• **What you need to do**: Below are some records. Return exactly their lines from the one containing "Image resolution: width=1065" through the one containing "the hidden bookmarks", and drop the pictures.

• **Records for processing**:
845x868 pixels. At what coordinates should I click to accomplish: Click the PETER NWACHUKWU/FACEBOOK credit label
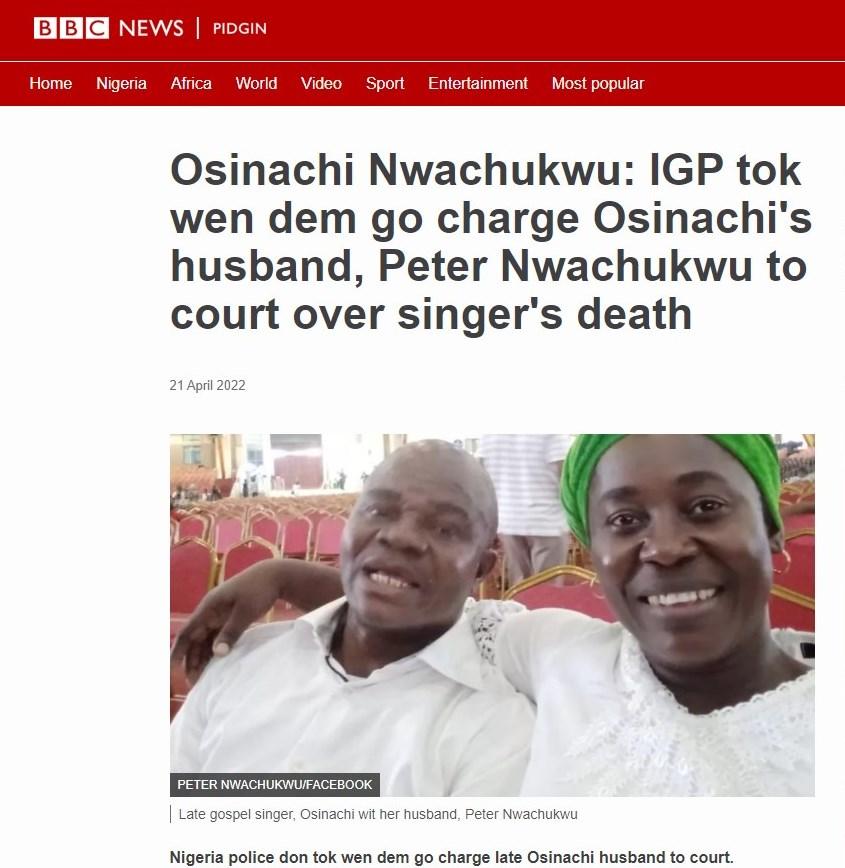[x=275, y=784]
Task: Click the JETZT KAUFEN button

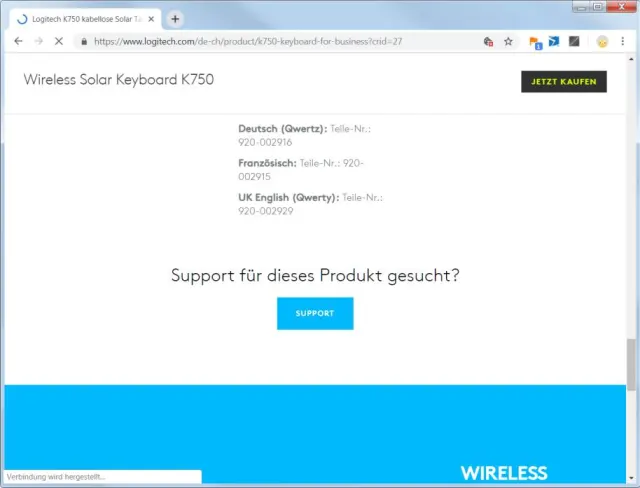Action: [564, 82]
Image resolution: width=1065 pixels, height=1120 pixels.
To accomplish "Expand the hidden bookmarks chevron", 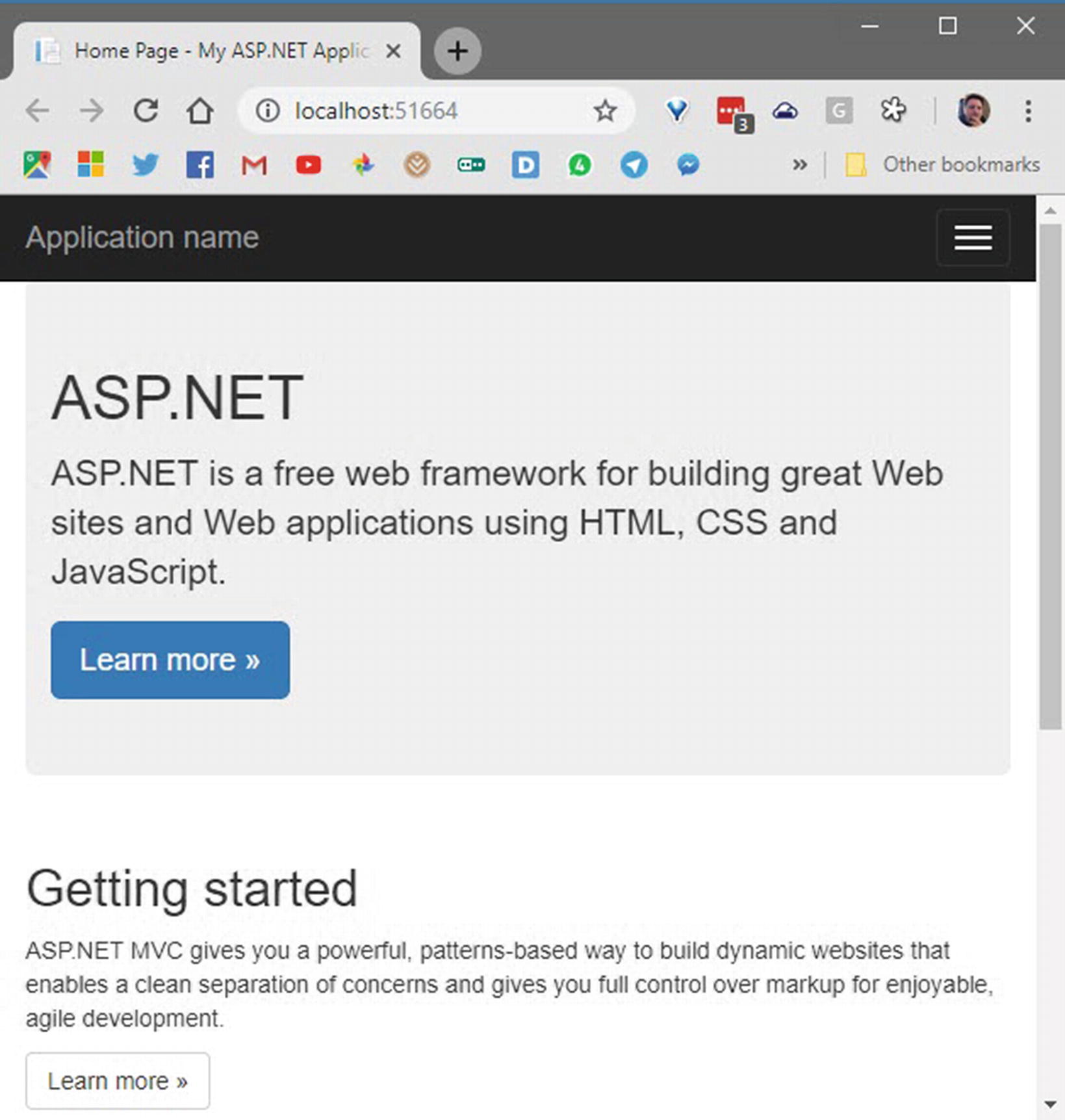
...
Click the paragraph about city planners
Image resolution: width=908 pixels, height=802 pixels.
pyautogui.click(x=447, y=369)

• **Worked solution**:
Image resolution: width=1065 pixels, height=1120 pixels.
To accomplish "Expand the hidden bookmarks chevron", 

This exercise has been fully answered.